**REQUIRED WORK**
Please write out the data exactly, line by line.

Pixel coordinate grounding data:
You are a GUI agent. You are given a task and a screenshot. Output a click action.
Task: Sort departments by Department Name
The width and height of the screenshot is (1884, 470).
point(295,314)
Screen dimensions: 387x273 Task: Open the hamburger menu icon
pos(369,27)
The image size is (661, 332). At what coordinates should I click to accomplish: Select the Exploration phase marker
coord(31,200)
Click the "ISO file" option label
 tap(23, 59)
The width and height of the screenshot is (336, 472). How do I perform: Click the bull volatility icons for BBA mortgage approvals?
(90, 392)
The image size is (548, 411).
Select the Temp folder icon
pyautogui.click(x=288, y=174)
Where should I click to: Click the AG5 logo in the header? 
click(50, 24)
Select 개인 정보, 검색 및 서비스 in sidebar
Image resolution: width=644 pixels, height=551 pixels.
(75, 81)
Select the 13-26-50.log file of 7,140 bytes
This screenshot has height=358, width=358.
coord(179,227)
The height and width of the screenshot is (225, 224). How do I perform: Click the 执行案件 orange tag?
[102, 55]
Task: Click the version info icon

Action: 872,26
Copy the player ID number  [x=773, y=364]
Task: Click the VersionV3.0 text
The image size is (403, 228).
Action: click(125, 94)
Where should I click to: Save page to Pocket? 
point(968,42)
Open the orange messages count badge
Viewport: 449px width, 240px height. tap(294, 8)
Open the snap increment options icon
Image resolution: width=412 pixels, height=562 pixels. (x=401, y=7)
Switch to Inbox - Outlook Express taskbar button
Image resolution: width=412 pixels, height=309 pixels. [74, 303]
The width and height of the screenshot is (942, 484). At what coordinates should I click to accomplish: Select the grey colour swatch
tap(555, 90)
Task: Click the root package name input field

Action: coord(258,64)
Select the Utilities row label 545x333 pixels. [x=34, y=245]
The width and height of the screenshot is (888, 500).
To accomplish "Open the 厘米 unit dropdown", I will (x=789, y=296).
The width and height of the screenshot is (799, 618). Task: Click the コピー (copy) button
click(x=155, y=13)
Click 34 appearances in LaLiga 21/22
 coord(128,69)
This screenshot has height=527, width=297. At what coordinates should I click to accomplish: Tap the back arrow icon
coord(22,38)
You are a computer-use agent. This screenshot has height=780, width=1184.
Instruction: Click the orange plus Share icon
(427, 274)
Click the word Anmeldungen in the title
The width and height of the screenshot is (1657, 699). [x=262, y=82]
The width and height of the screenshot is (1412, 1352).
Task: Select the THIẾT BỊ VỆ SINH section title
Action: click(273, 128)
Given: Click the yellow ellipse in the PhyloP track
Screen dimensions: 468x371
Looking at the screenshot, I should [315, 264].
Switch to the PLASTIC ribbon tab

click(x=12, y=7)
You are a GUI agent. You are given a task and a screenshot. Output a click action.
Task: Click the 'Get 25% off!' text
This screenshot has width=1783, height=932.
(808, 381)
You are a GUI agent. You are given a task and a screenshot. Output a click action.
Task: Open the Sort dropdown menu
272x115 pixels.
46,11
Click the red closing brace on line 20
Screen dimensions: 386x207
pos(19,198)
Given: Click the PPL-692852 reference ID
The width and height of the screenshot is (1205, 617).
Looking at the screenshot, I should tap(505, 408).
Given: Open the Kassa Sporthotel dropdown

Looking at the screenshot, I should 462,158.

**RESPONSE TO THIS TASK**
You are a GUI agent. You are given a task and a screenshot. Output a click action.
Task: Sort departments by Department Name
The width and height of the screenshot is (1884, 470).
point(295,314)
Screen dimensions: 387x273 Task: Open the hamburger menu icon
pos(369,27)
The image size is (661, 332). At what coordinates should I click to accomplish: Select the Exploration phase marker
coord(31,200)
Click the "ISO file" option label
 tap(23, 59)
The width and height of the screenshot is (336, 472). How do I perform: Click the bull volatility icons for BBA mortgage approvals?
(90, 392)
The image size is (548, 411).
Select the Temp folder icon
pyautogui.click(x=288, y=174)
Where should I click to: Click the AG5 logo in the header? 
click(50, 24)
Select 개인 정보, 검색 및 서비스 in sidebar
Image resolution: width=644 pixels, height=551 pixels.
(75, 81)
Select the 13-26-50.log file of 7,140 bytes
This screenshot has height=358, width=358.
coord(179,227)
The height and width of the screenshot is (225, 224). How do I perform: Click the 执行案件 orange tag?
[102, 55]
Task: Click the version info icon

Action: 872,26
Copy the player ID number  [x=773, y=364]
Task: Click the VersionV3.0 text
The image size is (403, 228).
Action: click(125, 94)
Where should I click to: Save page to Pocket? 
point(968,42)
Open the orange messages count badge
Viewport: 449px width, 240px height. tap(294, 8)
Open the snap increment options icon
Image resolution: width=412 pixels, height=562 pixels. (x=401, y=7)
Switch to Inbox - Outlook Express taskbar button
Image resolution: width=412 pixels, height=309 pixels. [74, 303]
The width and height of the screenshot is (942, 484). At what coordinates should I click to accomplish: Select the grey colour swatch
tap(555, 90)
Task: Click the root package name input field

Action: coord(258,64)
Select the Utilities row label 545x333 pixels. [x=34, y=245]
The width and height of the screenshot is (888, 500).
To accomplish "Open the 厘米 unit dropdown", I will (x=789, y=296).
The width and height of the screenshot is (799, 618). Task: Click the コピー (copy) button
click(x=155, y=13)
Click 34 appearances in LaLiga 21/22
 coord(128,69)
This screenshot has height=527, width=297. At what coordinates should I click to accomplish: Tap the back arrow icon
coord(22,38)
You are a computer-use agent. This screenshot has height=780, width=1184.
Instruction: Click the orange plus Share icon
(427, 274)
Click the word Anmeldungen in the title
The width and height of the screenshot is (1657, 699). [x=262, y=82]
The width and height of the screenshot is (1412, 1352).
Task: Select the THIẾT BỊ VỆ SINH section title
Action: click(273, 128)
Given: Click the yellow ellipse in the PhyloP track
Screen dimensions: 468x371
Looking at the screenshot, I should [315, 264].
Switch to the PLASTIC ribbon tab

click(x=12, y=7)
You are a GUI agent. You are given a task and a screenshot. Output a click action.
Task: Click the 'Get 25% off!' text
This screenshot has width=1783, height=932.
(808, 381)
You are a GUI agent. You are given a task and a screenshot. Output a click action.
Task: Open the Sort dropdown menu
272x115 pixels.
46,11
Click the red closing brace on line 20
Screen dimensions: 386x207
pos(19,198)
Given: Click the PPL-692852 reference ID
The width and height of the screenshot is (1205, 617).
Looking at the screenshot, I should tap(505, 408).
Given: Open the Kassa Sporthotel dropdown

Looking at the screenshot, I should 462,158.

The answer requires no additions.